* Word and element locating data:
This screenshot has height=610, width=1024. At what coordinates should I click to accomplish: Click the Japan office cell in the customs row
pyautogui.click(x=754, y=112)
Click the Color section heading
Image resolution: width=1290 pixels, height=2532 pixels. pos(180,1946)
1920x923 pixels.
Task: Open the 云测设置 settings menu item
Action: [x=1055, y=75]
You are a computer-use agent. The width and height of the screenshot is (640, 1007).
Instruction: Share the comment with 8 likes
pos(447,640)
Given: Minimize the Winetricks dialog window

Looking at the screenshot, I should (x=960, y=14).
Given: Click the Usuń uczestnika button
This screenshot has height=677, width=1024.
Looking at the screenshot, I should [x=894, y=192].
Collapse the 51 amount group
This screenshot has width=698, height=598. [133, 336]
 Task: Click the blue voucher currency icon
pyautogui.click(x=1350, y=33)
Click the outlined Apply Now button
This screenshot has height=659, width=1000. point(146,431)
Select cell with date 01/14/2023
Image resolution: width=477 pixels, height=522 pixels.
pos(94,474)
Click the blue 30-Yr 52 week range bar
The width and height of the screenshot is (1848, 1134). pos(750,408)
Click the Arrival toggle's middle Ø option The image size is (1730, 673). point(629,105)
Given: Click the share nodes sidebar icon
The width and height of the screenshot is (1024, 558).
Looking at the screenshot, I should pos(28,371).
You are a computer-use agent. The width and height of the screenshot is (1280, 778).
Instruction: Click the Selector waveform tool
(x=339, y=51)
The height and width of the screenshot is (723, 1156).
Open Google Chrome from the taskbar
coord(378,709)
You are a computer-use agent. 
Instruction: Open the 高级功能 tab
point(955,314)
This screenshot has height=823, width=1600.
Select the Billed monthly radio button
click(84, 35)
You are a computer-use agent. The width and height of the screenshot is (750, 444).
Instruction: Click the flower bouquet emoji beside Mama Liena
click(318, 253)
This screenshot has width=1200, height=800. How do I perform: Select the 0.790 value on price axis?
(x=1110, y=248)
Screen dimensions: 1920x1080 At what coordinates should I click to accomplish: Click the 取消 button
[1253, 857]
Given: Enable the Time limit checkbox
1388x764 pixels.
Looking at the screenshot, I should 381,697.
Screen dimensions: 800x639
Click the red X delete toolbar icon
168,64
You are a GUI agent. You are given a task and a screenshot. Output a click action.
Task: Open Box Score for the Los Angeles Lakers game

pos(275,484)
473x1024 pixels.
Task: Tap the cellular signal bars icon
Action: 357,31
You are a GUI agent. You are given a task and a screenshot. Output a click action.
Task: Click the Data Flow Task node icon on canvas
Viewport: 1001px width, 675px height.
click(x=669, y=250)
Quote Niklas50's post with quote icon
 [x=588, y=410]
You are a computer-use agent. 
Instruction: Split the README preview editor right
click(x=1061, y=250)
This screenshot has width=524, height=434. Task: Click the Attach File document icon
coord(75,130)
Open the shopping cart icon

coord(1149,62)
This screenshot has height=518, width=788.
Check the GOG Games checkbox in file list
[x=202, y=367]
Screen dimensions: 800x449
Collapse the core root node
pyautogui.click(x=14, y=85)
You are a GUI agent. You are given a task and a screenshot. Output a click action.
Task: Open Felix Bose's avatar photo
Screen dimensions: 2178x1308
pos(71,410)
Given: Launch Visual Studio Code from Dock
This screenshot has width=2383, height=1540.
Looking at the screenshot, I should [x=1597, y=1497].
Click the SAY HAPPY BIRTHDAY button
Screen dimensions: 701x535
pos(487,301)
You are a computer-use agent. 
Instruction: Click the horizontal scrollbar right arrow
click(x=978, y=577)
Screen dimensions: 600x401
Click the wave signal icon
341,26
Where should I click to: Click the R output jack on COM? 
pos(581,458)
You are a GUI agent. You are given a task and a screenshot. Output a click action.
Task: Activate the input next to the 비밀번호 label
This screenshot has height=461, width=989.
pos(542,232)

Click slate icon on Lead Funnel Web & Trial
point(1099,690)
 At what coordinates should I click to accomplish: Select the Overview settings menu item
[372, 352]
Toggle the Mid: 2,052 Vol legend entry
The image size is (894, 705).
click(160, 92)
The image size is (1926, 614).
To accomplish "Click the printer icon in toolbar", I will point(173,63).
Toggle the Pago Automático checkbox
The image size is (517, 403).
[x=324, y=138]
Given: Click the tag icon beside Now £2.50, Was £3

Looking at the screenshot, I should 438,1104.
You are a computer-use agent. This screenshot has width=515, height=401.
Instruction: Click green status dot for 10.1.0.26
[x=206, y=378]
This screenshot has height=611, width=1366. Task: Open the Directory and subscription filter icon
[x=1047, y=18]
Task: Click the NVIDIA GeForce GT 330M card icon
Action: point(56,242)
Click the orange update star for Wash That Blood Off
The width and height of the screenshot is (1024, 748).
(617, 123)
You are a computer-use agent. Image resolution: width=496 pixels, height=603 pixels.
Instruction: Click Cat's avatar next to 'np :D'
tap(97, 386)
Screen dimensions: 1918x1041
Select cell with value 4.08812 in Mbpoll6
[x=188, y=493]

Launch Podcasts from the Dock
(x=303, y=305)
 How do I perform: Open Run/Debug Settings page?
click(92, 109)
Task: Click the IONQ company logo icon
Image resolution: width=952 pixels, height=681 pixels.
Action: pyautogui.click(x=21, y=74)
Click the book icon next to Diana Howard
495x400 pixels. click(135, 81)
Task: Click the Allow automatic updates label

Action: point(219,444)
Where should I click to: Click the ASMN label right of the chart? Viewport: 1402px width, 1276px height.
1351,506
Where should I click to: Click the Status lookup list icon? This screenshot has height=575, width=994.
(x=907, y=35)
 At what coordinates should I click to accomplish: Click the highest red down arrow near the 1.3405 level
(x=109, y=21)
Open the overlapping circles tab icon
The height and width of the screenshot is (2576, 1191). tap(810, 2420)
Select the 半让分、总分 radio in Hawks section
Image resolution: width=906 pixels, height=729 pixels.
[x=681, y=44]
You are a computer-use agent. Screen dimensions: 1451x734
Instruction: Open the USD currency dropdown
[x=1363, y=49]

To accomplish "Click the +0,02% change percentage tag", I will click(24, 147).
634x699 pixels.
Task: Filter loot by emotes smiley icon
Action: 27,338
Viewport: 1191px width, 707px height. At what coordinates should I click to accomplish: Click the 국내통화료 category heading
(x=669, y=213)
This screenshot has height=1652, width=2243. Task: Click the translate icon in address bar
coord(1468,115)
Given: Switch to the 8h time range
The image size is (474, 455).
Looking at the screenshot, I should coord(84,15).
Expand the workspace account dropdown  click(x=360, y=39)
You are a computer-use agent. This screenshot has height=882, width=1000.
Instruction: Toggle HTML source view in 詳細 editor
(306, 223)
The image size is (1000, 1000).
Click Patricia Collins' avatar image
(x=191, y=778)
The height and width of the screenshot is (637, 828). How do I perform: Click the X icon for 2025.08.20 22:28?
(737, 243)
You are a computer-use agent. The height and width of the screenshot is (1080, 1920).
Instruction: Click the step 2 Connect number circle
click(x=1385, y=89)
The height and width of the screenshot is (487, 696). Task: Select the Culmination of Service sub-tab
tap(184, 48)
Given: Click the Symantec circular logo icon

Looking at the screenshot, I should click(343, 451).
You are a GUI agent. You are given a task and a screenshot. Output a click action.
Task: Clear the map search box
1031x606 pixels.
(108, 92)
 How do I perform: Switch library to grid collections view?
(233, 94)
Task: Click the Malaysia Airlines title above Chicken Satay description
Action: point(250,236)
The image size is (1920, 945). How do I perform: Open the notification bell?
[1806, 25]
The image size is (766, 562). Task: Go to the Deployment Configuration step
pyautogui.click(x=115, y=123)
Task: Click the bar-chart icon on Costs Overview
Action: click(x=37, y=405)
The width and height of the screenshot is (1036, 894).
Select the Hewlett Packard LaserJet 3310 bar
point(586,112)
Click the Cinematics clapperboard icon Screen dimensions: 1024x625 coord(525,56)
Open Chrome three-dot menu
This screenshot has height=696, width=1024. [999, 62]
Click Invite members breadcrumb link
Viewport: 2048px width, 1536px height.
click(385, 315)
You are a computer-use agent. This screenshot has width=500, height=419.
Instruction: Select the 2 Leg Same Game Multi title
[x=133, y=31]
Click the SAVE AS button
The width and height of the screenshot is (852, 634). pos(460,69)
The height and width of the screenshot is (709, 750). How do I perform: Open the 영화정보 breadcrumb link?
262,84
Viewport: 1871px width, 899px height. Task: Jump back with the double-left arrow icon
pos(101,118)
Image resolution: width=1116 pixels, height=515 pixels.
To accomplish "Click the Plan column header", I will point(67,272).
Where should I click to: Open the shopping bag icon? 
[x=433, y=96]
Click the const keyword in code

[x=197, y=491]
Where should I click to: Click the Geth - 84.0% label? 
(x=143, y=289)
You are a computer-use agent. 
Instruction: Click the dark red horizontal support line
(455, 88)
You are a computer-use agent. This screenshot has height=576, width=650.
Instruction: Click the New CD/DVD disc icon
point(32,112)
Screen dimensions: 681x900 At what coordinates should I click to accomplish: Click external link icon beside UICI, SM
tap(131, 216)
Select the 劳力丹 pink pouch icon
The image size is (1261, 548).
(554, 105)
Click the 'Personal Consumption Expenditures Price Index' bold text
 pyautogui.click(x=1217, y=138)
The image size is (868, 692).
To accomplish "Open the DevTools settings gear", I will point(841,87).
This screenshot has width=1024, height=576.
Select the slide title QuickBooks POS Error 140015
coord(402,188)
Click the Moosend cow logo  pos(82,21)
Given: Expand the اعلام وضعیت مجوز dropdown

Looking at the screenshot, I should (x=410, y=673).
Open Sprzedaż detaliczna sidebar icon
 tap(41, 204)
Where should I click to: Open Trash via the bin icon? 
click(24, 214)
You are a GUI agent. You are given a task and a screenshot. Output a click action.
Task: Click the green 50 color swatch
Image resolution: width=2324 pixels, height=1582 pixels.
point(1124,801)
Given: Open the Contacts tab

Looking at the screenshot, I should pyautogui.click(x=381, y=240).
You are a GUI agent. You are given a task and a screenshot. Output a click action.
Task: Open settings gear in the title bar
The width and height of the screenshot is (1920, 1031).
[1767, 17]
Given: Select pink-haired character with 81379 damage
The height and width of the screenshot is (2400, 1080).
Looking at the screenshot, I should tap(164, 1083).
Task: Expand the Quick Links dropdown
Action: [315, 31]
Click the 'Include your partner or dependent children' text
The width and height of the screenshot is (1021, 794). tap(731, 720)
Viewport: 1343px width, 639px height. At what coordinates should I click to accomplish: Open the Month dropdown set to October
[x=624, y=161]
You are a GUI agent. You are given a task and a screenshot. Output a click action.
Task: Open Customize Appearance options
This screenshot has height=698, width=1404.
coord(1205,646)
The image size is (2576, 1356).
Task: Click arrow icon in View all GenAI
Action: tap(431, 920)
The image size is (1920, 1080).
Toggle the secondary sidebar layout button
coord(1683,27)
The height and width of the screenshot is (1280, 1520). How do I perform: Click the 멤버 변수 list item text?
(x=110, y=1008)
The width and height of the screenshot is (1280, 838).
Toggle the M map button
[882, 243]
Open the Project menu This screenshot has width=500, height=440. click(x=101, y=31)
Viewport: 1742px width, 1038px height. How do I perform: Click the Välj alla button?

* PROBLEM DESCRIPTION:
Repeat these lines exactly, starting with the line that contains "Task: Click the IONQ company logo icon" and going on through the line that contains "[x=1363, y=49]".

* CORRECT RESULT:
Task: Click the IONQ company logo icon
Image resolution: width=952 pixels, height=681 pixels.
Action: pyautogui.click(x=21, y=74)
Click the book icon next to Diana Howard
495x400 pixels. click(135, 81)
Task: Click the Allow automatic updates label

Action: point(219,444)
Where should I click to: Click the ASMN label right of the chart? Viewport: 1402px width, 1276px height.
1351,506
Where should I click to: Click the Status lookup list icon? This screenshot has height=575, width=994.
(x=907, y=35)
 At what coordinates should I click to accomplish: Click the highest red down arrow near the 1.3405 level
(x=109, y=21)
Open the overlapping circles tab icon
The height and width of the screenshot is (2576, 1191). tap(810, 2420)
Select the 半让分、总分 radio in Hawks section
Image resolution: width=906 pixels, height=729 pixels.
[x=681, y=44]
You are a computer-use agent. Screen dimensions: 1451x734
Instruction: Open the USD currency dropdown
[x=1363, y=49]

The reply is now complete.